On that - as a linguist, and also with teacher training and background, incl. second language learning: What I say won't necessarily be about music (haven't decided) but it is about language.

If the language you are learning has the same alphabet as your mother tongue, then you will tend to pronounce words according to the sounds those letters represent in your mother tongue. You want to first absorb how words and sentences sound, and then associate the sound you are familiar with, to the alphabet and spelling and conventions. (For conventions: think of how in French a last letter is pronounced or not, depending on if the next word starts with a vowel - which is why some French poor spellers might write le samis instead of les amis.) What you actually want to do is to "fuse" the two experiences: the sound with the letters and spelling, to create one single association. The non-French person might pronounce the S where it should be silent.

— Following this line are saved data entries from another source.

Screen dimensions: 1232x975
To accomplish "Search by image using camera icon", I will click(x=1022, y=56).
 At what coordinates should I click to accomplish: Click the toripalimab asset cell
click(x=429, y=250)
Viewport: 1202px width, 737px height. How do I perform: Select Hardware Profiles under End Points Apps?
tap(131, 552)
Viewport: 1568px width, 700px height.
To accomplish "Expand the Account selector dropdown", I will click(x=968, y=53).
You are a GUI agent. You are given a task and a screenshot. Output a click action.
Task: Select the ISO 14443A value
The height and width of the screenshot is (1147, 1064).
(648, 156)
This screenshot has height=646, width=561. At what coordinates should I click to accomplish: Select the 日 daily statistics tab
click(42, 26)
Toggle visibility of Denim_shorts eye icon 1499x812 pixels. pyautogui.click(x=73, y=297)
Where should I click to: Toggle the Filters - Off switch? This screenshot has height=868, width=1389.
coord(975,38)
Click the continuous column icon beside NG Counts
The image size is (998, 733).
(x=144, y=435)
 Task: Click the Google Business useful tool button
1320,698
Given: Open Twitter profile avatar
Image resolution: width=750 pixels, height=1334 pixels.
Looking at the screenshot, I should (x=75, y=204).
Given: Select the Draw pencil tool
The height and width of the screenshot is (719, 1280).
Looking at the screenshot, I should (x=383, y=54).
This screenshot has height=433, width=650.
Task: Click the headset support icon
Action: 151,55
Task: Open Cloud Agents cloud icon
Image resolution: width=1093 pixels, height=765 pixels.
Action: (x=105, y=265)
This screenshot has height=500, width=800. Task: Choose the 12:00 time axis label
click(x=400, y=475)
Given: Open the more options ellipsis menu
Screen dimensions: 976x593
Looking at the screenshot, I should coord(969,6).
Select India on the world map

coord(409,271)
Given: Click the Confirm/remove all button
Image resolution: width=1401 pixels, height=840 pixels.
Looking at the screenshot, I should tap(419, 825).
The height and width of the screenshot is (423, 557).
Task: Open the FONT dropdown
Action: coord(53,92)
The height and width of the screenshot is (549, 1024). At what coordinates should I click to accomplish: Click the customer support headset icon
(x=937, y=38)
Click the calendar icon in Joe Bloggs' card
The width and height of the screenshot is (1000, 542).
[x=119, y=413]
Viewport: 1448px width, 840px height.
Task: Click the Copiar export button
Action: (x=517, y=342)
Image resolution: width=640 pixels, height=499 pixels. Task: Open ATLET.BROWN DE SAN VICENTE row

The pronunciation itself is a problem. Our linguistics prof referred to the "phonological filter" - where we don't hear a foreign sound (phoneme), but translate it into what is familiar. You may need to guide the student to hear what he doesn't hear. Then pronunciation uses the vocal apparatus differently and some sounds are hard the pronounce: the German "ch" in Bach, maybe. All that has to be brought into the written word, that you want to read as you should be hearing it.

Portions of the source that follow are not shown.